The Greek referendum has come and gone, remarkable for its unexpectedly strong endorsement of the government's position. The Greeks may have done some good to their national pride. But the course that the economy will now take is going to be unquestionably turbulent. Interestingly, the response to the results from German Chancellor Angela Merkel and French President Francois Hollande was relatively conciliatory, indicating that there was still room for a negotiated settlement. A new Greek finance minister should also bring some calm to an extremely stormy atmosphere around the negotiations. And, most strikingly, global financial markets simply shrugged their shoulders and went about their business as though nothing had happened. Evidently, what was perceived by many as a potential precipitator of another global meltdown has, in reality, been confined quite effectively to Greece alone.

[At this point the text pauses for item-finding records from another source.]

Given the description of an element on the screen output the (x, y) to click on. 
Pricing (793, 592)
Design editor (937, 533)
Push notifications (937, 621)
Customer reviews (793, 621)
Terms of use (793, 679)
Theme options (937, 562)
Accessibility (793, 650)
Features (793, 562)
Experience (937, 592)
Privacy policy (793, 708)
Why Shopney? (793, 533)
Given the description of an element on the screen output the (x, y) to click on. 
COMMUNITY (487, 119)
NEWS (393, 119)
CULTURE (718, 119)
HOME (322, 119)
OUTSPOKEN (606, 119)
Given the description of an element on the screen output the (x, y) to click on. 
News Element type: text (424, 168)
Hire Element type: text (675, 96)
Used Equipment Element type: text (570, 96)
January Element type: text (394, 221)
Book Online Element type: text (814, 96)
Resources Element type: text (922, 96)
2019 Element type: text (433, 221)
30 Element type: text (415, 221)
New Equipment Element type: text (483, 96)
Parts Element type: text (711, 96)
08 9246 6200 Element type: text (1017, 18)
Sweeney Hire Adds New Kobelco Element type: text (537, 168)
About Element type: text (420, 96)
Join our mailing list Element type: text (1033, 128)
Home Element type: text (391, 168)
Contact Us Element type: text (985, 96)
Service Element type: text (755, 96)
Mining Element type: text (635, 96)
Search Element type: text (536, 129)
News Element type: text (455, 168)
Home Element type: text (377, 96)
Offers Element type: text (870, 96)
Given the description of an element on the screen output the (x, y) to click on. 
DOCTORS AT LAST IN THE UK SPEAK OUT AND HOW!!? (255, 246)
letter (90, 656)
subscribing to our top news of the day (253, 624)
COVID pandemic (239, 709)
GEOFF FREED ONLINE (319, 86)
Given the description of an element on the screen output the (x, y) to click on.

Even as the world heaves a sigh of relief, it is important to understand why the containment was so successful. The simple answer to this is the way in which the rescue package that has been under implementation over the past five years enabled a restructuring of Greece's external debt. In essence, all the new funds that were provided by the package were used to pay off Greece's obligations to private sector financial institutions, mainly European banks. This may have been done at a discount, but some repayment is better than none at all. At this point, the bulk of Greek external debt sits on the balance sheet of public institutions - the International Monetary Fund and the European Central Bank. For them, a Greek default is hardly a blip. With the private sector relieved of this debt, the default did not have any direct impact and, consequently, did not disrupt normal financial activity. Hence, the equanimity with which markets took the development.
"GREECE CRISIS"
In effect, the EU has achieved what would have been its primary objective: insulate the rest of the union, particularly the financial sector, from the impact of a Greek collapse. This having been demonstrated, the process must now move concretely to the next phase. The proof of insulation should make it that much easier for the EU to banish Greece from the currency union, if that is legally possible. There are powerful compulsions to do just this. If the EU were to go soft on Greece, other members who have gone through painful fiscal restructuring and are still facing recessionary conditions will have legitimate grounds for complaint. The EU's credibility would take a beating. For this reason, the Merkel-Hollande reassurances should be interpreted in a nuanced way. At one level, they can claim credit for achieving the objective of insulating the European and the global financial systems from the Greek exit. At another, they also presumably see the strength of the verdict in the referendum as an indication of popular resentment against the heavy-handedness of the northern European elite in the EU. This does not bode well for future solidarity and consensus within the larger group. Mitigating this potential risk to the durability of the union would require them to ensure that Greek citizens, who are still members of the EU, do not suffer a massive and irreversible deterioration in their standard of living. The Shakespearean adage "justice tempered with mercy" may be an appropriate principle to follow beyond the referendum.